Il conteggio dei passi non basta: ecco gli altri fattori per la salute

Rosita Ponti

Ottobre 28, 2025

Recenti scoperte nel campo del benessere fisico mettono in discussione l’idea tradizionale dei 10.000 passi quotidiani. Uno studio pubblicato il 28 ottobre 2025 sulla rivista Annals of Internal Medicine suggerisce che la durata della camminata potrebbe essere più rilevante del numero di passi effettuati. Questa nuova prospettiva potrebbe rivelarsi particolarmente vantaggiosa per le persone che conducono uno stile di vita sedentario.

Dettagli dello studio

La ricerca ha coinvolto un campione di 33.560 adulti che, in media, non superavano i 8.000 passi giornalieri. Gli scienziati hanno analizzato il rapporto tra i modelli di camminata e il rischio di mortalità, suddividendo i partecipanti in quattro categorie in base alla durata delle loro camminate: meno di 5 minuti, da 5 a meno di 10 minuti, da 10 a meno di 15 minuti, e 15 minuti o più. I risultati hanno evidenziato che il 42,9% dei partecipanti accumulava la maggior parte dei passi in brevi sessioni, mentre solo l’8% riusciva a camminare per 15 minuti o più in un’unica sessione.

I dati hanno dimostrato che il rischio di mortalità per tutte le cause diminuisce notevolmente con l’aumentare della durata della camminata. Ad esempio, il 4,36% dei partecipanti che camminava per sessioni inferiori a 5 minuti presentava un rischio di mortalità più elevato rispetto all’0,8% di chi completava i propri passi in sessioni di 15 minuti o più. Anche per le malattie cardiovascolari, il rischio cumulativo era di 13,03% per chi accumulava passi in brevi sessioni, contro il 4,39% per chi camminava per periodi più prolungati.

Implicazioni per la salute pubblica

Le scoperte emerse da questo studio offrono importanti implicazioni per la salute pubblica, in particolare per coloro che vivono uno stile di vita poco attivo. Gli autori della ricerca suggeriscono che incentivare le persone a camminare di più e a farlo per periodi più lunghi potrebbe contribuire a ridurre il rischio di malattie gravi. L’obiettivo è quello di integrare nella vita quotidiana camminate più lunghe, piuttosto che focalizzarsi unicamente sul conteggio dei passi.

Lo studio mette in evidenza come anche piccole modifiche nel comportamento quotidiano possano portare a miglioramenti significativi nella salute. Gli esperti sottolineano l’importanza di educare la popolazione sulla qualità dell’attività fisica, piuttosto che sulla quantità.
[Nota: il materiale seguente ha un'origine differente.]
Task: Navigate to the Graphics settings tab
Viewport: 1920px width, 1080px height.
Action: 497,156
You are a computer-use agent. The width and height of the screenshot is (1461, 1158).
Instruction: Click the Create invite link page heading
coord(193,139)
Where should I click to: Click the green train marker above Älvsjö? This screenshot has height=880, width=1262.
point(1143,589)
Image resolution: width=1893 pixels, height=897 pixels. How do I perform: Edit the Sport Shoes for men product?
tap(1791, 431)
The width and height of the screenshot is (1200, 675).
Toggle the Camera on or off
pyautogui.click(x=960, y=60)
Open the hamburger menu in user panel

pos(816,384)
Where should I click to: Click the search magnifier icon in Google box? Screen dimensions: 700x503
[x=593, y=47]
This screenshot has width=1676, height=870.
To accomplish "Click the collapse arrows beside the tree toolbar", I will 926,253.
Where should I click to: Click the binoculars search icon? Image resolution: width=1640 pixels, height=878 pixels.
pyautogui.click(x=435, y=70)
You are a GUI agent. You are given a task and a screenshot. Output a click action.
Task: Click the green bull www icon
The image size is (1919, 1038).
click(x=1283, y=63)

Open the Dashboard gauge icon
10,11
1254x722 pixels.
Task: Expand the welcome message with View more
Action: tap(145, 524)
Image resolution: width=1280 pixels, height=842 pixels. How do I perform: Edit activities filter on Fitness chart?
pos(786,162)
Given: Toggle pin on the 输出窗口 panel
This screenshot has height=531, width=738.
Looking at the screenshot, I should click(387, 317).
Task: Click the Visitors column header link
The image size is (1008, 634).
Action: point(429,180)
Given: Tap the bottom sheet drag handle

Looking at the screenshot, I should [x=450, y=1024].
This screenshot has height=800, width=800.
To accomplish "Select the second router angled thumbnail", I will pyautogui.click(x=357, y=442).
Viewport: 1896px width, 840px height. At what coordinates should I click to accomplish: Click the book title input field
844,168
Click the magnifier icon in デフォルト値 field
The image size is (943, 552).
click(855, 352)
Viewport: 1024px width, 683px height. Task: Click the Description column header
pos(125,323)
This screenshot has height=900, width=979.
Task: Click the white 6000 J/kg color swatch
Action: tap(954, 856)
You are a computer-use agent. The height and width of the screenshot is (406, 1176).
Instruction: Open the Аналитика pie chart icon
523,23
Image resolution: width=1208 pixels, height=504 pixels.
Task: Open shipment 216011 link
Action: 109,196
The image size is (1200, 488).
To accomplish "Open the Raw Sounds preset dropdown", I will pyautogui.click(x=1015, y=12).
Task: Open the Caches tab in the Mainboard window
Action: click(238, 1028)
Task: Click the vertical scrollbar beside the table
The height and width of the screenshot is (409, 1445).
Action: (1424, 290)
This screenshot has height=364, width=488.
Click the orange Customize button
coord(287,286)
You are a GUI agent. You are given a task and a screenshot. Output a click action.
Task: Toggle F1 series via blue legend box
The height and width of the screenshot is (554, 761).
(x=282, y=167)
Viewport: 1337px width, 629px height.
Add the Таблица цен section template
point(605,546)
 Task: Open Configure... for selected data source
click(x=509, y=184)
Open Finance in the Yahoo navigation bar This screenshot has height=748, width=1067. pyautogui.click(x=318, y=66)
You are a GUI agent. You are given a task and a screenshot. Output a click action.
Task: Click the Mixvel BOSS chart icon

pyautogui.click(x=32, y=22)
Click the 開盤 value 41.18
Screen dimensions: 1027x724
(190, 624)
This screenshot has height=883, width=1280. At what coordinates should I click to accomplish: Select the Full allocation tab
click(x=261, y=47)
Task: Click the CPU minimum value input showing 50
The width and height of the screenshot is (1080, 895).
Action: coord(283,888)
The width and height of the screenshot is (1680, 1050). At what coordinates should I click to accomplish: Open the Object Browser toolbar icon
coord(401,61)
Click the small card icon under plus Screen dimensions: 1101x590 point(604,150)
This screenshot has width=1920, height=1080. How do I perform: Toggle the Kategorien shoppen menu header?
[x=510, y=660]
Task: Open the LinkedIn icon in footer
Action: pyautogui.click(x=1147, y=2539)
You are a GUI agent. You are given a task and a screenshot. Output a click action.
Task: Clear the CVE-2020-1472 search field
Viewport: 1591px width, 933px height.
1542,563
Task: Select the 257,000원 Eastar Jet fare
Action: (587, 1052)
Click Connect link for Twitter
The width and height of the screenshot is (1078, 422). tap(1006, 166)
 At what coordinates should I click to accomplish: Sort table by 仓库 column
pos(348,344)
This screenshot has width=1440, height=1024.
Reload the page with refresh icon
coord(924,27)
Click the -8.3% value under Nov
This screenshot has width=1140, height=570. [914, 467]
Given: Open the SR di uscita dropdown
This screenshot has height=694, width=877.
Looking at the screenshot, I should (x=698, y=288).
Questo approccio potrebbe risultare particolarmente vantaggioso per chi trova difficoltoso raggiungere il traguardo dei 10.000 passi a causa di limitazioni fisiche o di tempo.

Il messaggio principale che emerge da questa ricerca è chiaro: per migliorare la salute e ridurre i rischi associati a malattie cardiovascolari e mortalità, è essenziale camminare di più e farlo per periodi più lunghi. Le nuove linee guida potrebbero quindi spostare l’attenzione dal numero di passi al tempo dedicato all’attività fisica, aprendo la strada a una nuova era di consapevolezza riguardo al benessere.